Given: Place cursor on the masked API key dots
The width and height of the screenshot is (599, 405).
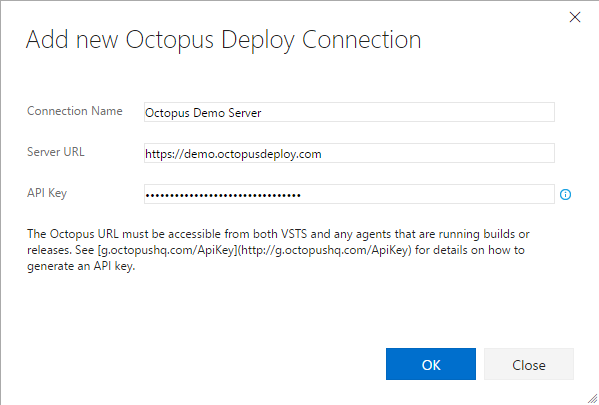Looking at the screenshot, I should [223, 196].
* * *
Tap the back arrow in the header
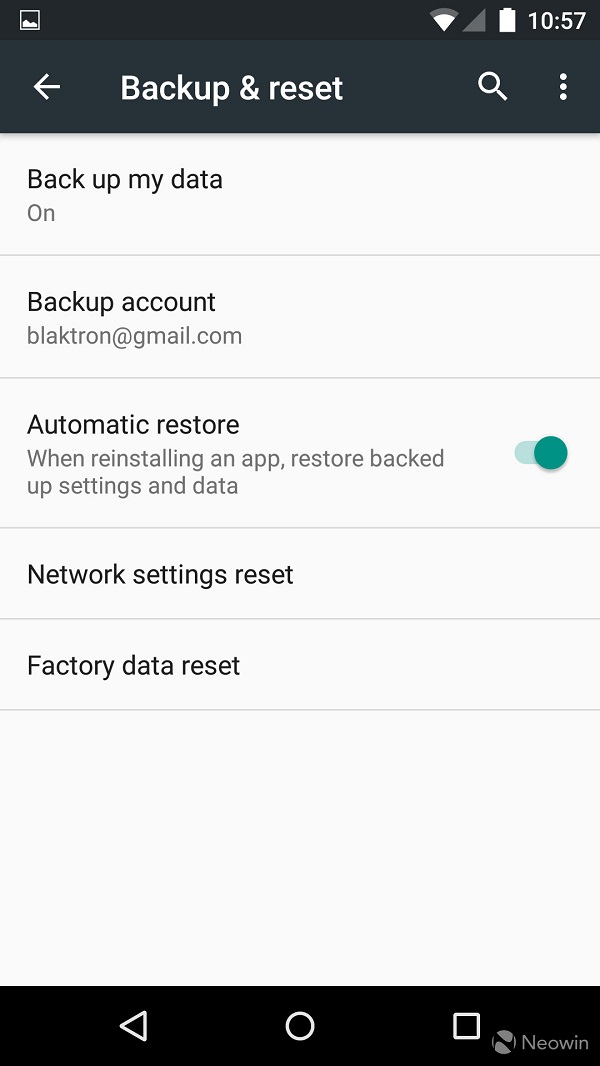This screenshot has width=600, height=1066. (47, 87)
* * *
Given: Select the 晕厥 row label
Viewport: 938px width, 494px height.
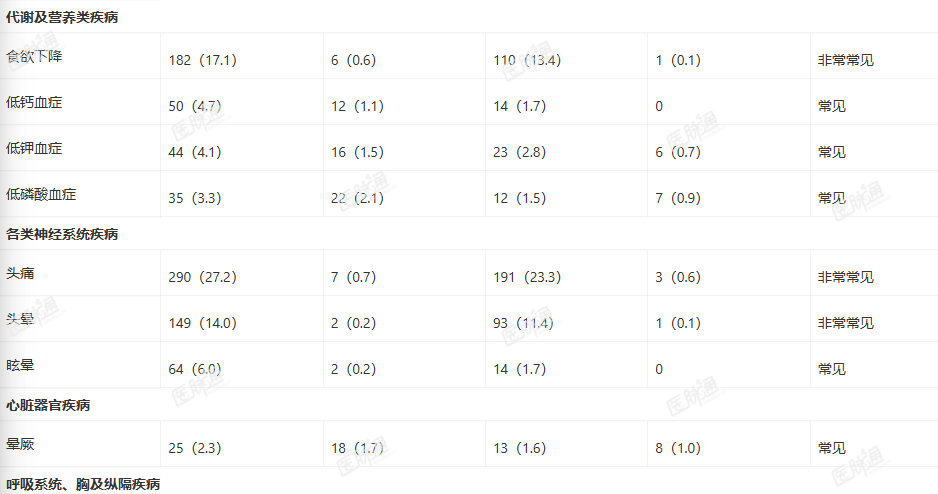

TASK TO COMPLETE » Please reproduce, exactly as they appear above, the lines from the line containing "Given: Select the 晕厥 row label" up to and including the line containing "Viewport: 938px width, 494px height.".

RESPONSE »
Given: Select the 晕厥 row label
Viewport: 938px width, 494px height.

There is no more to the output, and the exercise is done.